Get-SQLInstanceDomain –Verbose | Get-SQLConnectionTestThreaded –Verbose –Threads 10 | Where-Object {$_.Status –eq ‘Accessible’}

Why do Domain User Accounts Have Unauthorized Access to so Many SQL Servers on the Domain?

It’s pretty common for people to doubt that members of the Active Directory group “Domain Users” would have any privileges on domain SQL Servers. However, in our experience it’s incredibly common in large environments for two reasons:

  1. Developers and SQL Server administrators have a habit of explicitly providing login privileges to all members of the Active Directory group “Domain Users”. This seems to happen a lot, because domain groups aren’t created for managing access to associated databases.
  2. When a SQL Server Express instance is installed on a domain system (and the TCP listener is enabled), a privilege inheritance chain exists that allows members of the Active Directory “Domain Users” group to log into the SQL Server instance with Public role privileges.

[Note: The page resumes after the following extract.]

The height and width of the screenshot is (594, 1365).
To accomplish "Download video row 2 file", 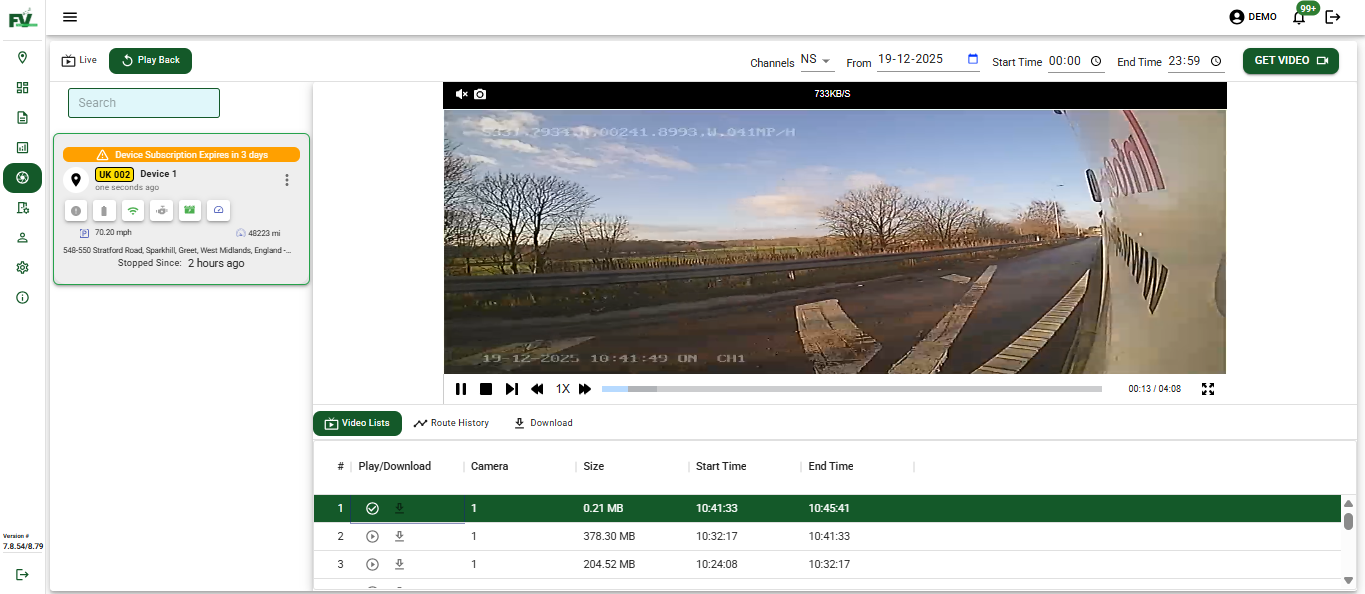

This privilege chain is outlined in the blog “When Databases Attack: SQL Server Express Privilege Inheritance Issue“.

Due to the two common configurations described above, it’s often possible to gain a foot hold in SQL Server instances once any domain user is compromised. Naturally, this can lead to unauthorized data access, and provide the next step towards domain privilege escalation. Both topics will be covered in future blogs.

Wrap Up

In this blog I provided an overview of how SQL Server instances can be discovered with PowerUpSQL. I also provided some insight into why it’s common for standard domain users to have unauthorized access to some SQL Server instances on the domain. Hopefully the information will be useful to the red and blue teamers out there. Good luck and hack responsibly!